Rouvertes à la lumière de cette affirmation de l’égalité baptismale, les Écritures livrent de nouveaux trésors de sens. Le lecteur en fait l’expérience, renvoyé qu’il est de la Genèse au Cantique des cantiques, mais aussi entraîné dans le corpus paulinien d’où s’élève la proclamation de Galates 3,28 (« Désormais, dans le Christ, il n’y a plus l’homme et la femme »). Les pages consacrées à la manière dont Jésus rencontre les femmes et les hommes apportent beaucoup de lumières. À lire d’un peu près l’Évangile, dans la fidélité à ce que Jésus enseigne, on aurait dû savoir depuis longtemps traiter les femmes en vraies partenaires dans l’Église. Castiglioni souligne le refus de Jésus d’enfermer les femmes dans une nature ou une vocation qui leur seraient propres. Il montre celles-ci libérées et libres en sa présence, amies véritables, disciples fidèles, protagonistes décisives de l’annonce de la Résurrection.
Fort de ces savoirs théologiques retrouvés, un troisième temps de l’ouvrage en revient à quelques défis contemporains lancés par les théologies féministes, et plus généralement par un ordre anthropologique en crise. À ce sujet sont formulées quelques propositions remarquables pour repenser une masculinité libérée des stéréotypes tyranniques d’une virilité conquérante. De nouveau, l’auteur bouscule des partages traditionnels identifiant, par exemple, le soin ou l’intimité à la sphère du féminin. Et, de nouveau, c’est l’Évangile qui est désigné comme la référence libératrice, permettant en l’occurrence de trouver auprès de Jésus un modèle de masculinité dégagé d’archaïsmes patriarcaux.

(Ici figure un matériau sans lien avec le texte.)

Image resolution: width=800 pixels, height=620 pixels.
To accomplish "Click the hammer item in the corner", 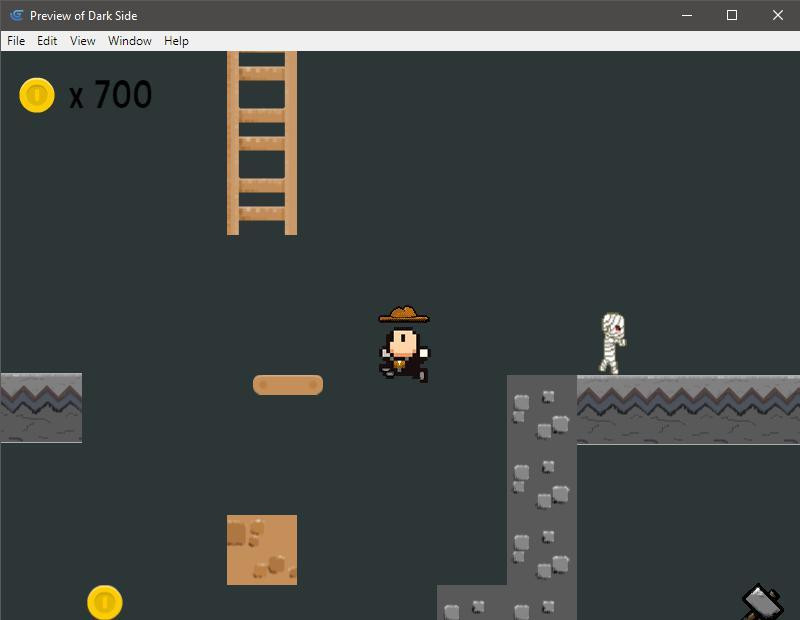I will pos(763,602).
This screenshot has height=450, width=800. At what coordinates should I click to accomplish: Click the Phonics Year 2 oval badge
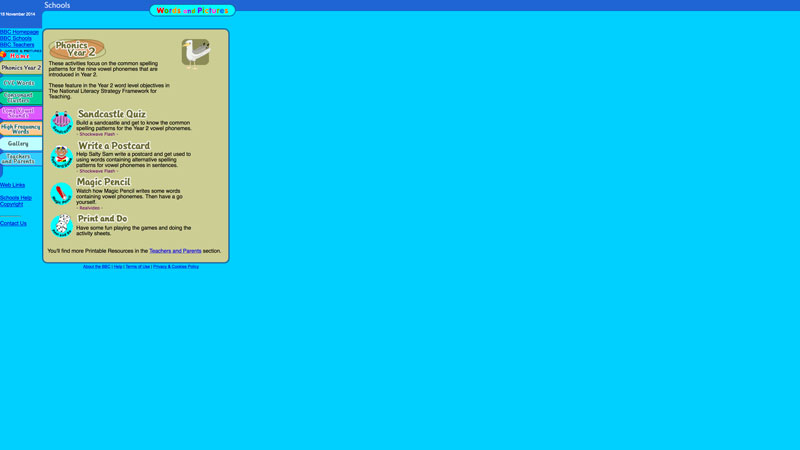[77, 49]
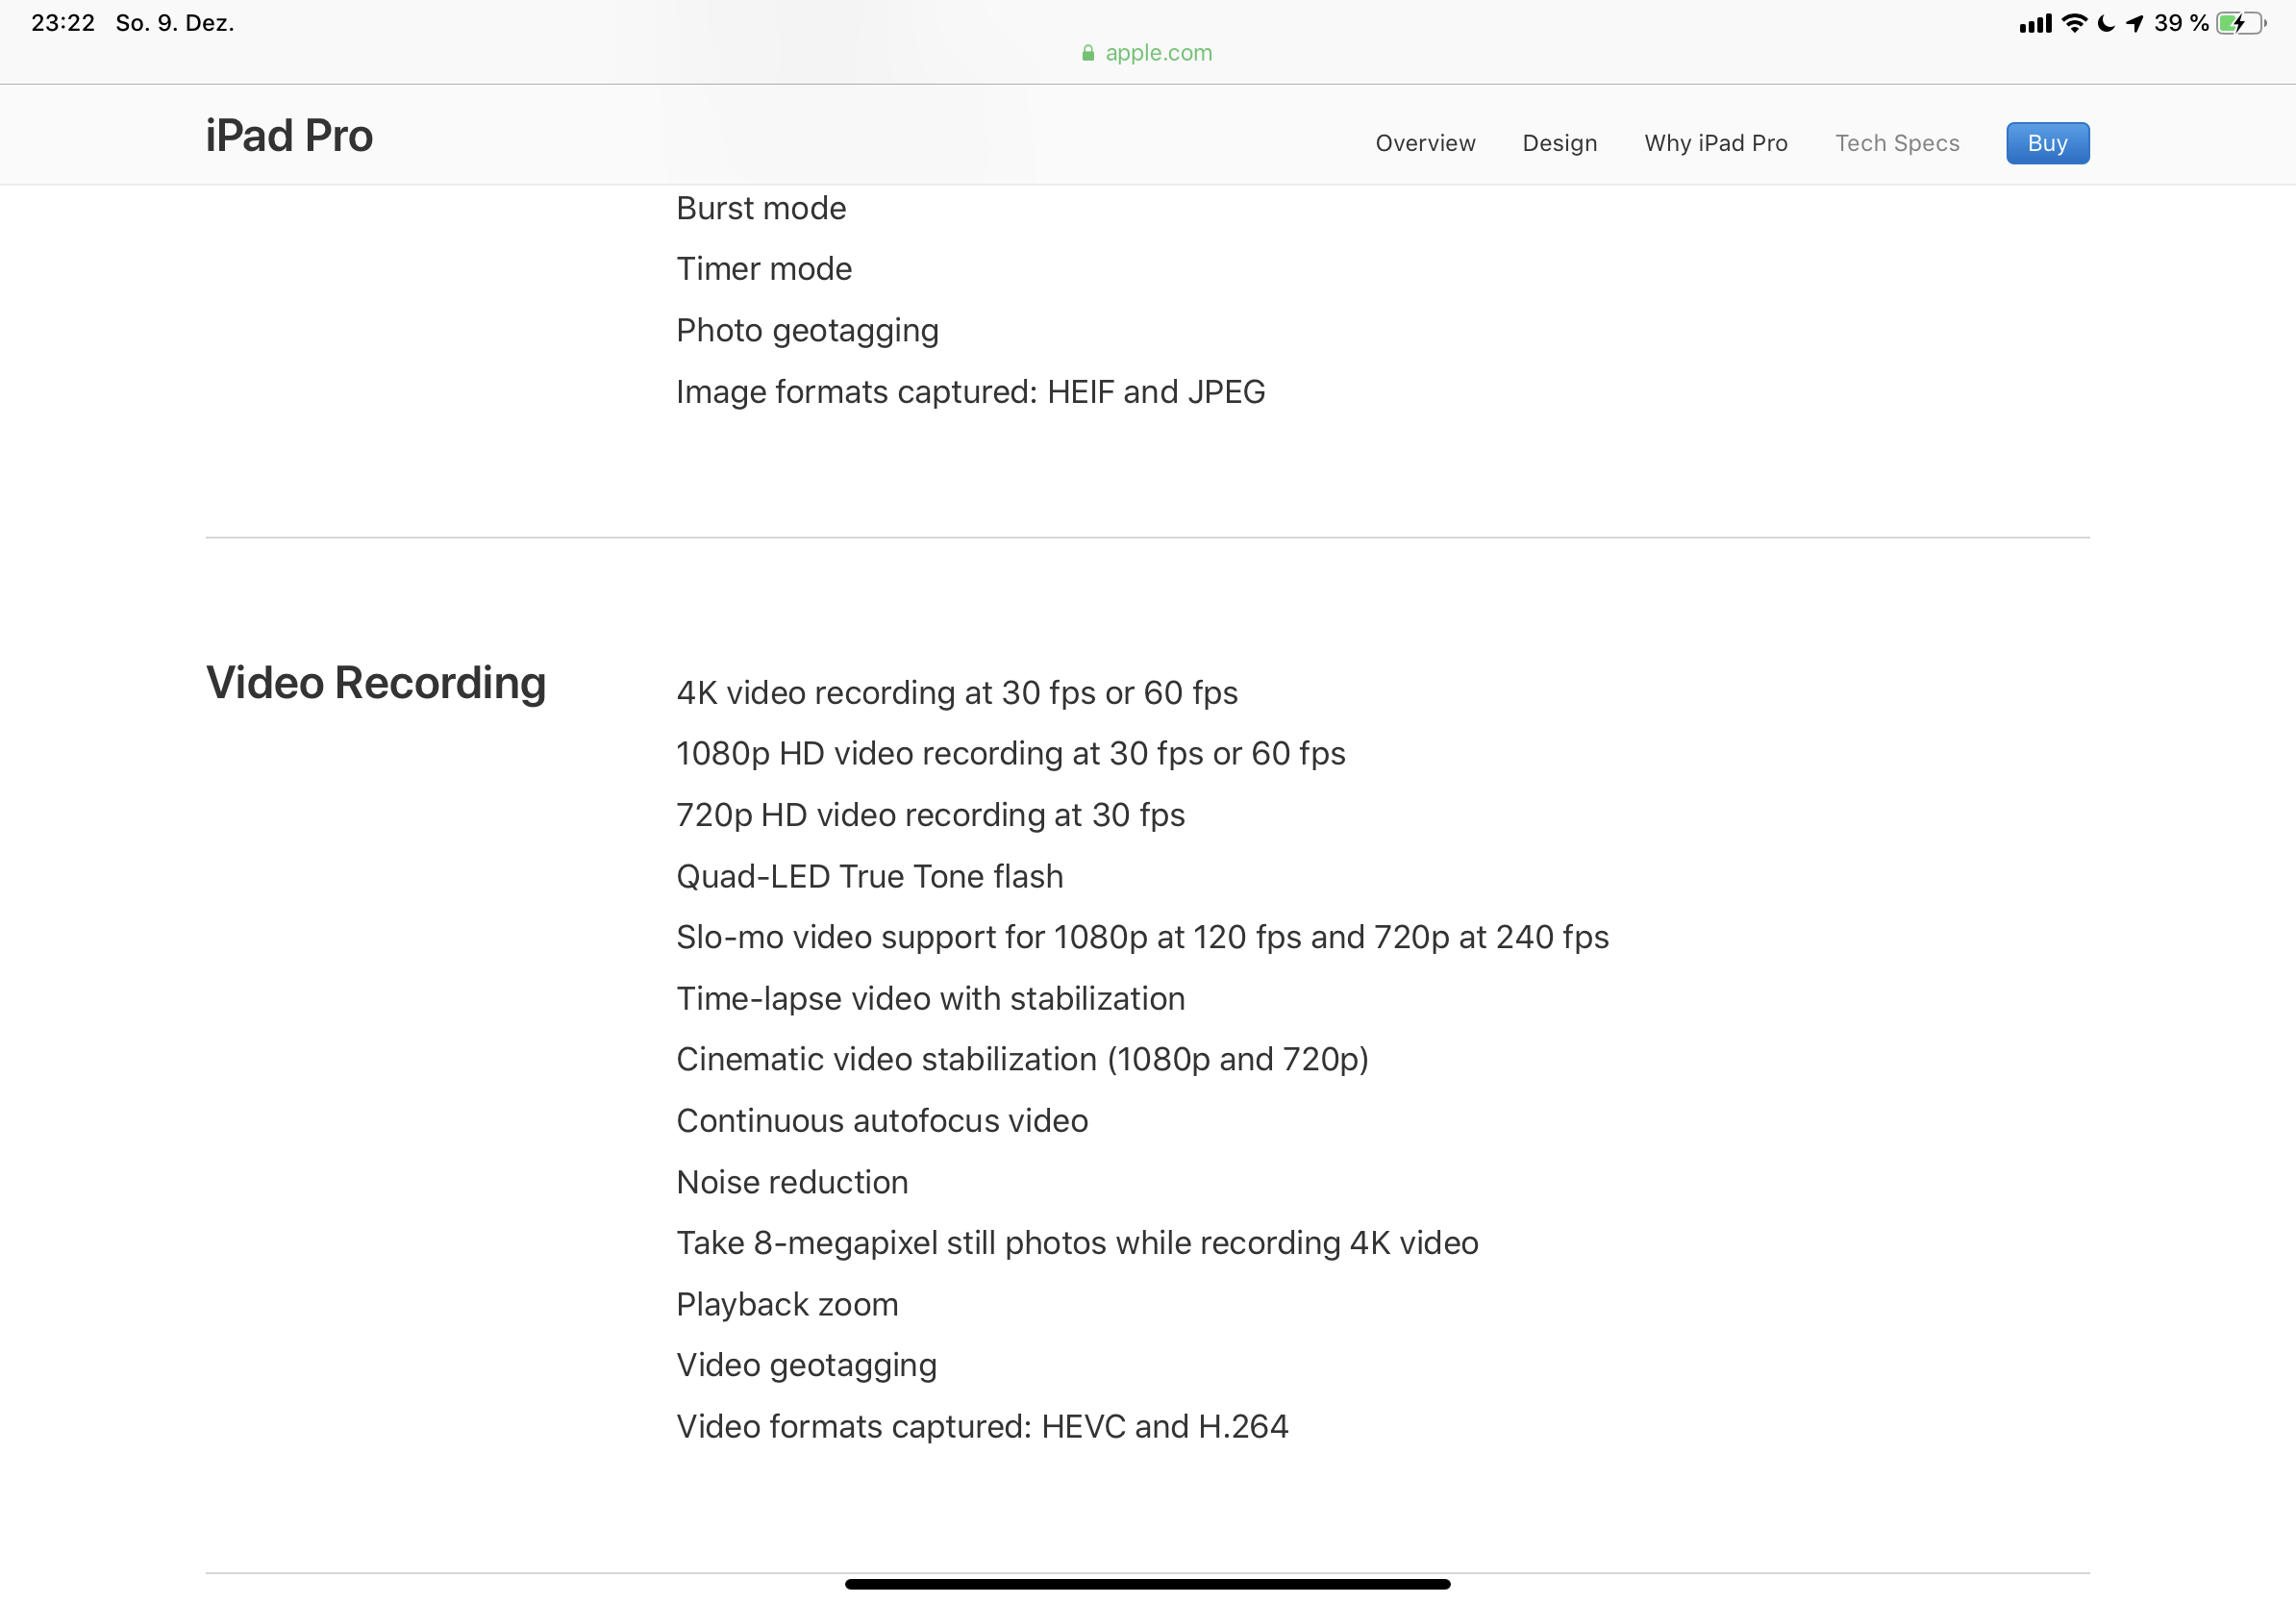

Au nombre des défis à relever aujourd’hui s’ajoute évidemment la question ecclésiologique avec ce qu’elle impose de repenser, en particulier à propos d’une institutionnalisation des charismes présents dans les communautés chrétiennes et d’une possible « ministérialité ordonnée des femmes ». Nous sommes là au contact de l’actualité vive du dernier synode réuni par le pape François. C’est un chantier à investir d’urgence, et pour lequel l’ouvrage de Castiglioni fournit d’excellents outils, en même temps qu’il conforte dans la confiance que nous pouvons avoir dans les ressources de la tradition chrétienne. Ces ressources sont laissées dormantes, mais sont à disposition de l’institution ecclésiale, pourvu qu’elle se laisse toucher par un questionnement comme celui de ces pages.